How wide is the image scanning range usually for an f{\theta} system? Does it only work for a specific wavelength as well as repetition rate of the laser, e.g. pulsed or CW?

Thank you so much for your input on the matter!

EDIT:

I've been trying to come up with an optical setup for an adjustable laser sheet, i.e. able to vary the length of the sheet. I get that spreading the sheet would lessen its power per unit area, but I just don't know whether there are commercially available optics to be able to do this kind of stuff already...

 

[Andy Resnick]

<snip> I just don't know whether there are commercially available optics to be able to do this kind of stuff already...
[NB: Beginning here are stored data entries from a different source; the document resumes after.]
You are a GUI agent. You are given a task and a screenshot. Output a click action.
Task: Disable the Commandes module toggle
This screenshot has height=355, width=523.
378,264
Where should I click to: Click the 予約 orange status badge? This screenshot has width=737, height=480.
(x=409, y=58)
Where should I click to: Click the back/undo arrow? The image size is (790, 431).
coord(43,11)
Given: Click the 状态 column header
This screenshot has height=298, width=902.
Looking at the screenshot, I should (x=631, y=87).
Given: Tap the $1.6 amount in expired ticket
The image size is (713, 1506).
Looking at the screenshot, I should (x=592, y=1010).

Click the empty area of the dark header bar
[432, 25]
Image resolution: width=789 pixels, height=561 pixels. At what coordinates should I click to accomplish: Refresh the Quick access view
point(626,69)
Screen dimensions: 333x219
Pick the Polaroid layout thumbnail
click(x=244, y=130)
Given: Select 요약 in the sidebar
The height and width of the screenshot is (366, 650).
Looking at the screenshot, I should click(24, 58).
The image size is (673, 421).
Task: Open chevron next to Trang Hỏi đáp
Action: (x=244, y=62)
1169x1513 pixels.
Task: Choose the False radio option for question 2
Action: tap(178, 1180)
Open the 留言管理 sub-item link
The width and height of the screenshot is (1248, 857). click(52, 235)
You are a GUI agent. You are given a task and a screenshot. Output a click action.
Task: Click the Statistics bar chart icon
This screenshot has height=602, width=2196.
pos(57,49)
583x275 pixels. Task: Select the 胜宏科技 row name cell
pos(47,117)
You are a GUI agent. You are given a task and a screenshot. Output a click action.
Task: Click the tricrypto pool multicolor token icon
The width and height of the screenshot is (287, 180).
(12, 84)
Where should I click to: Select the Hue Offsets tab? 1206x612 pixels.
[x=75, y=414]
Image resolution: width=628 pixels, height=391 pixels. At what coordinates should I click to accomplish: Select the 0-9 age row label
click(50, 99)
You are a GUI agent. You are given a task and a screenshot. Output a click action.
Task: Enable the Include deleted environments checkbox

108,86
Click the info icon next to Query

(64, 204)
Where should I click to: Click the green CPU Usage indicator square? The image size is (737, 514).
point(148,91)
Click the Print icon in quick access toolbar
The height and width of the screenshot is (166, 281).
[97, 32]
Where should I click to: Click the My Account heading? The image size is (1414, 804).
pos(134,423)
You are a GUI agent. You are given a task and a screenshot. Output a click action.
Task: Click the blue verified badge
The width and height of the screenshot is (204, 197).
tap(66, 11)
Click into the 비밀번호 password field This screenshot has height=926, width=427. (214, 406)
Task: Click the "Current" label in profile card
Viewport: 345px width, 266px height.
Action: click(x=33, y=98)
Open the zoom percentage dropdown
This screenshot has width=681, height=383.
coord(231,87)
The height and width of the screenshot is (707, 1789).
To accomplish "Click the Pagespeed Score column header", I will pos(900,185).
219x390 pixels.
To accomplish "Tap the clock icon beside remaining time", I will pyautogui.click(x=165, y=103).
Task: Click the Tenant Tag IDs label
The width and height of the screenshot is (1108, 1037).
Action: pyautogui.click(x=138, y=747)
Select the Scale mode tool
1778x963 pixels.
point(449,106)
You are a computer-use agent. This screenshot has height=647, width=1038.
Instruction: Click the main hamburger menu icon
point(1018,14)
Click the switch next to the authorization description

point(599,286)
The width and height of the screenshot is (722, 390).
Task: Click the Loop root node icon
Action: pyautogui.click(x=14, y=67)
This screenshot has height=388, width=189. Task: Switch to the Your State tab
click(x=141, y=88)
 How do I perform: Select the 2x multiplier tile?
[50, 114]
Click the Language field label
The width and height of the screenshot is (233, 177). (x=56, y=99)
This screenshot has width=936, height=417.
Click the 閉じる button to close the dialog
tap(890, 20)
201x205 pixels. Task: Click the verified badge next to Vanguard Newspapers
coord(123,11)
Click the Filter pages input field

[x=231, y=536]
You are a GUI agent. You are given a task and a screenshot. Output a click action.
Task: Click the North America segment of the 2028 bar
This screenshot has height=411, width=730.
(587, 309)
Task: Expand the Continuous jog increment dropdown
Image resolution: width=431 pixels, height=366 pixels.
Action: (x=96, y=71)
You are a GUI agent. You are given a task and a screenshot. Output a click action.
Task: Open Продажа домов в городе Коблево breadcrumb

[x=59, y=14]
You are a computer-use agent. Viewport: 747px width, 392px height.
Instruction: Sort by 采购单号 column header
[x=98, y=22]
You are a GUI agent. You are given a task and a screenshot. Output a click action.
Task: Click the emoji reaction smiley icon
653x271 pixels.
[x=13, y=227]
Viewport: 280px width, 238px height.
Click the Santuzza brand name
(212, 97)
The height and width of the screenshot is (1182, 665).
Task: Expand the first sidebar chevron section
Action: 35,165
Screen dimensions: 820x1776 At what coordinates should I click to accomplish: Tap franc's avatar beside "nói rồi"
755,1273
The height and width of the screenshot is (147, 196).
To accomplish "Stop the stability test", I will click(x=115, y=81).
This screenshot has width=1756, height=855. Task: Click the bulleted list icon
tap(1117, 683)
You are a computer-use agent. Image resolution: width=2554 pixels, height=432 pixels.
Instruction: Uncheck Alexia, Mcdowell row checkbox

Without any information about your system requirements, it's impossible to say.

 

[TerraForce469]

Without any information about your system requirements, it's impossible to say.

We are looking to illuminate a pre-mixed OH flame and collect the fluorescence emitted by the OH. This is a typical planar laser-induced fluorescence setup, which consists of an Nd:YAG, dye laser, and wavelength extender. The output is a ~300 nm laser beam with about. Take laser beam diameter is about 4 mm.

------------------------

Alright, let's forget about the constraints and consider a regular laser sheet optical setup.

We would normally use a cylindrical plano-concave lens to expand the beam and a spherical plano-convex lens to collimate it. The thinnest possible laser sheet width is at the focal point of the spherical lens, which should be less than the beam diameter. I also want to be able to image the 2D profile of this flame, so I need to make as thin of a laser sheet as possible. I should probably add a cylindrical lens somewhere in this optical setup, but I’m not sure whether it would be better to place it before or after the spherical lens.

Any thoughts? Should I just keep to the simple two-lens setup or would it help to add another lens to better achieve my purpose?

 

[Andy Resnick]

Let's back up a bit- the beam post-lenses can't have certain properties in excess of the 'original' beam. Specifically, if the beam is Gaussian (which it probably is, but I don't know what the 'wavelength extender' does), the product of minimum beam waist (ω) and beam divergence (θ) is constant. If you expand the beam (increase the beam waist), you decrease the divergence ('collimating the beam')- and vice-versa. You provided a measure of the waist but not the divergence. The product ωθ is important to determine because it will set a constraint on your probe volume- how 'thin' the laser sheet is, and the length over which the sheet is sufficiently thin.

But you haven't specified the probe volume, either.

Here's an example- say the original beam has a waist of 2mm and divergence of 1 milliradian. Then, if I want a laser sheet with a minimum (half-)thickness of 0.05mm, the divergence is 40 millirad, meaning the laser sheet is .45mm (half-) thick 1cm away from the 'best focus'. Does that meet your spec? Another way to specify the probe volume is that the sheet thickness does not vary by more than 50% over than 1 cm distance, and that will provide a bound on the minimum thickness.

Next- you are using a wavelength of 300nm. This *severely* constrains the suitable materials, meaning the optical components are going to be expensive. Also, since the wavelength is not visible, do you know how to align the optics?

IMO, based on the contents of this thread, you are well-advised to simply use a cylindrical lens (you still need to calculate the focal length that will result in a suitable probe volume).